Leave little Jack with me! I'll send him home safe and sound--I feel like
a father to him."
The doctor hesitated. What was he to do? Jack had already returned to the
cell in which his mistress lay. To remove him by the brutal exercise of
main force was a proceeding from which Doctor Dormann's delicacy of
feeling naturally recoiled--to say nothing of the danger of provoking
that outbreak of madness against which the doctor had himself warned Mr.

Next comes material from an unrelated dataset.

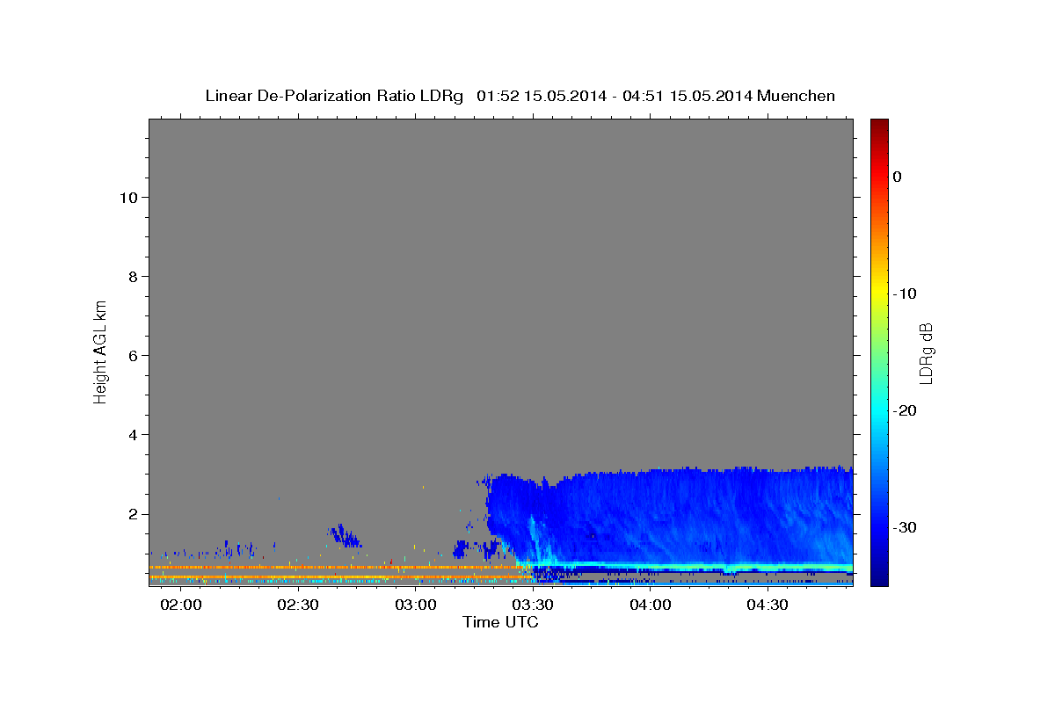
Task: Click the plot title Linear De-Polarization Ratio LDRg
Action: coord(333,96)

Keller. Persuasion he had already tried in vain. Delegated authority to
control Jack had not been conferred on him. There seemed to be no other
course than to yield.
"If you persist in your obstinacy," he said to Jack, "I must return alone
to Mr. Keller's house, and tell him that I have left you here with your
friend."
Jack was already absorbed in his own thoughts. He only repeated vacantly,
"Good-night."
Doctor Dormann left the room. Schwartz looked in at his guest. "Wait
there for the present," he said. "The porter will be here directly: I
don't want him to see you."
The porter came in after an interval. "All right for the night?" he
asked.
"All right," Schwartz answered.
The porter withdrew in silence. The night-watchman's reply was his
authority for closing the gates of the Deadhouse until the next morning.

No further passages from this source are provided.